Examples of cybersecurity breaches in connected systems are all around us—even sophisticated government drones are not immune. With millions of lines of computer code and dozens or hundreds of processors comprising these systems, traditional vulnerability analysis is insufficient to uncover all potential entryways for exploitation. Developers need better offensive tools to help understand and protect both new and legacy systems against malicious attack.
Building on deep experience designing and developing embedded systems—insider knowledge of how these complex systems function and where they might fail—Draper has established an offensive security lab that meets this need. BreakerSpace employs top-tier hackers and develops advanced tools to penetrate deeper while reducing programmer effort and analysis time.
BreakerSpace’s experts use powerful techniques, including reverse engineering, dynamic debugging and both manual and automated static code analysis. They defeat security defenses to extract a system’s firmware and discover hidden interfaces to embedded processors. A range of innovative tools and techniques, many built on experience and expertise from DARPA programs, helps them gain complete control over a device. Leveraging formal methods, modular “super-fuzzing” and artificial intelligence dramatically improves their ability to discover and understand exploitable vulnerabilities quickly.
To find and repair known and unknown vulnerabilities efficiently, Draper engineers are using AI to automate the bulk of the time-consuming task. Deep neural networks and machine-learning algorithms trained on hundreds of billions of lines of open-source training code deliver the speed of a computer and the pattern recognition abilities of a human programmer. Draper developed the technique by building on experience gained from DARPA’s MUSE program.
To increase the ease and efficiency of uncovering unknown vulnerabilities by subjecting system software to random inputs, Draper developed a modular, dynamic framework that overcomes the hurdles of “one-off” fuzzing. The VADER framework is able to integrate multiple cutting-edge fuzzing technologies and support many targets and platforms, including embedded systems. It generates, runs and analyzes hundreds of thousands of unique input test cases in minutes, test cases that a developer typically would have to generate manually.

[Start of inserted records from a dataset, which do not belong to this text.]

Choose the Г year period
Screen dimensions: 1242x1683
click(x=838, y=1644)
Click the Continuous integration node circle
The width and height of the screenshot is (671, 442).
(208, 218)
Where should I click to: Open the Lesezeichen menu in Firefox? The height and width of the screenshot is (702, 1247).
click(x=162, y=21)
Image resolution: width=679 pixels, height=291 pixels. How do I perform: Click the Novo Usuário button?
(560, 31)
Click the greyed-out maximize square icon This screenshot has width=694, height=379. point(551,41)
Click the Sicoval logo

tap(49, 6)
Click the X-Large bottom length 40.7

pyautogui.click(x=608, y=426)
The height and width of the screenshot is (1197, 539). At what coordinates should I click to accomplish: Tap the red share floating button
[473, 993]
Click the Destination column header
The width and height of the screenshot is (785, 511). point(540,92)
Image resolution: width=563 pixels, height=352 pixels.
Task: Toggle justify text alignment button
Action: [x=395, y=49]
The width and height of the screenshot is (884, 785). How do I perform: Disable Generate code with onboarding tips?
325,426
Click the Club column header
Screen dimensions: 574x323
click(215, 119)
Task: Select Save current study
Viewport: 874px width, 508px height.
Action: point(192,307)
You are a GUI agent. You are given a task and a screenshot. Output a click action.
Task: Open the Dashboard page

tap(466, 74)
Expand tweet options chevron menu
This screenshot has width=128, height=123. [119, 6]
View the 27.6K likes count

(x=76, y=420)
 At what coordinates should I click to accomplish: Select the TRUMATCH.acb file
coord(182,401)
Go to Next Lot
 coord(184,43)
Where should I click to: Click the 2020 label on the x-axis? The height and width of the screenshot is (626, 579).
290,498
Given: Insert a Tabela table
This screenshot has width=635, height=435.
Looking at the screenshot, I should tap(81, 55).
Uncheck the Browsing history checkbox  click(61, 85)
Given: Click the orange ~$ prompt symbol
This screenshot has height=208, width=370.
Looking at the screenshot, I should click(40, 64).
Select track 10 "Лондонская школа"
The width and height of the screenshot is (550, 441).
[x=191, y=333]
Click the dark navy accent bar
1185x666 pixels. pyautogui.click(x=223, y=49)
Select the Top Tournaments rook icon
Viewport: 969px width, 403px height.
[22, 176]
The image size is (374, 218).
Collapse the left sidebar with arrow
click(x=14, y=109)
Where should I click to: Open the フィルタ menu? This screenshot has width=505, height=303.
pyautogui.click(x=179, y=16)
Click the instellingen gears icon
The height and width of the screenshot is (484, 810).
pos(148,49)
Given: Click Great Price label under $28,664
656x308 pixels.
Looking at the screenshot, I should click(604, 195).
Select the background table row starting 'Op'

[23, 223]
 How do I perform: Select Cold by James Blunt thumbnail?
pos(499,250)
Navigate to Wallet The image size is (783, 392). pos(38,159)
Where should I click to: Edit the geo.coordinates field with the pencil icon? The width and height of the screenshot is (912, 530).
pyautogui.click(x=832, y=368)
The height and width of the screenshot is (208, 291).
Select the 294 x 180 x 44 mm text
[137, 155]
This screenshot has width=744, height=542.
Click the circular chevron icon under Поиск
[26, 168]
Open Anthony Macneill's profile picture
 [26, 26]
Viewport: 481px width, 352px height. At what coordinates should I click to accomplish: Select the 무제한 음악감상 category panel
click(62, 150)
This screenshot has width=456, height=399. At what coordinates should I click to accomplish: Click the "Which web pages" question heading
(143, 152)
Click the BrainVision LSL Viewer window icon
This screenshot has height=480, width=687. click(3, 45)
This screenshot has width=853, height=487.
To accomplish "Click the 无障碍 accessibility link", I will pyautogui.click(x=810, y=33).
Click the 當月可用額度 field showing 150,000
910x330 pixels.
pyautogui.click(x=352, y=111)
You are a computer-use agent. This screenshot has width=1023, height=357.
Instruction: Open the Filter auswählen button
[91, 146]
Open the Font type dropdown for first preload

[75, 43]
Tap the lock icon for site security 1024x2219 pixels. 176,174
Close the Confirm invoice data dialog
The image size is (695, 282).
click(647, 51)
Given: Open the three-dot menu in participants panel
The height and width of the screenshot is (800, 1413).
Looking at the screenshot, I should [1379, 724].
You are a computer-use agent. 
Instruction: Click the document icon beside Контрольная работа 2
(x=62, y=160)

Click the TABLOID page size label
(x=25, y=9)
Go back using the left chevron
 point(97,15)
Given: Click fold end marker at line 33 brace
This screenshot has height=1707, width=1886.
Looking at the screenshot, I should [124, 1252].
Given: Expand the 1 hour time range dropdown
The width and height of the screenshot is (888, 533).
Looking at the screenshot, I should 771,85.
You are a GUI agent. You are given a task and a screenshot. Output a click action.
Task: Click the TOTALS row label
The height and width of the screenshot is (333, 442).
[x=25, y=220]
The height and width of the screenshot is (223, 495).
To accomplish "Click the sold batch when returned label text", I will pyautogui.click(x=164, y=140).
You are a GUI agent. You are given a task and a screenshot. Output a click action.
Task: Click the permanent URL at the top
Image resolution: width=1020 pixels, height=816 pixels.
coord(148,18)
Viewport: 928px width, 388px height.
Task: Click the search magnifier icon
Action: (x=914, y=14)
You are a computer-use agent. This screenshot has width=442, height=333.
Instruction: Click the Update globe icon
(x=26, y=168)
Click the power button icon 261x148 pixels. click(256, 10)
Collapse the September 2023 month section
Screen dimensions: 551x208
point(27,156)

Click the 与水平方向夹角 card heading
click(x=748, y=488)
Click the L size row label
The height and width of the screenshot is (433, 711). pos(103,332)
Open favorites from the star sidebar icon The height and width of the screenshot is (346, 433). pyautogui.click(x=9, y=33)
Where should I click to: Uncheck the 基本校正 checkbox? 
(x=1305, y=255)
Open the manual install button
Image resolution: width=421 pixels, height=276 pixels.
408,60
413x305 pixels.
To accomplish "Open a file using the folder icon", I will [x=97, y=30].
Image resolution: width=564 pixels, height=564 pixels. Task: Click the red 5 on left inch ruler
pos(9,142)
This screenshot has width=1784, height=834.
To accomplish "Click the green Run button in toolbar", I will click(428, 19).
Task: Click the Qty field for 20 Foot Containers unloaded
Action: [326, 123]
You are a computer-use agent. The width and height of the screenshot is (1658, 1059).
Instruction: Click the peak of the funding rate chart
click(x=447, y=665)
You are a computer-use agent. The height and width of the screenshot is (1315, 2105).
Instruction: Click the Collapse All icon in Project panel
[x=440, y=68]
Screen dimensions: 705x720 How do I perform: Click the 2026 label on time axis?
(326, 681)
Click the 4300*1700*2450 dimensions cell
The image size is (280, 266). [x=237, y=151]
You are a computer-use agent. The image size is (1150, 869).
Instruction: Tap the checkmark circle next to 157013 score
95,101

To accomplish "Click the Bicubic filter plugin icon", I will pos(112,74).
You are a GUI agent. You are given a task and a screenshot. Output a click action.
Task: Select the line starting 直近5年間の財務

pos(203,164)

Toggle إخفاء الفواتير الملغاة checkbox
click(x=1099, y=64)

To capture the known benefits of formal methods for offensive security, Draper has developed mathematically based tools that enable BreakerSpace experts to focus efforts where a platform is vulnerable. Draper leveraged knowledge from participation in DARPA’s HACMS and STAC programs to develop the powerful formal methods approach to optimize penetration time and static analysis efficiency.
BreakerSpace efforts have identified vulnerabilities in more than 100 software products and hardware devices to date. Using a top-tier hacker’s insight and Draper-developed tools, BreakerSpace finds vulnerabilities that commercially available software tools alone can miss, knowledge that developers can use to protect the most critical systems from malicious attacks.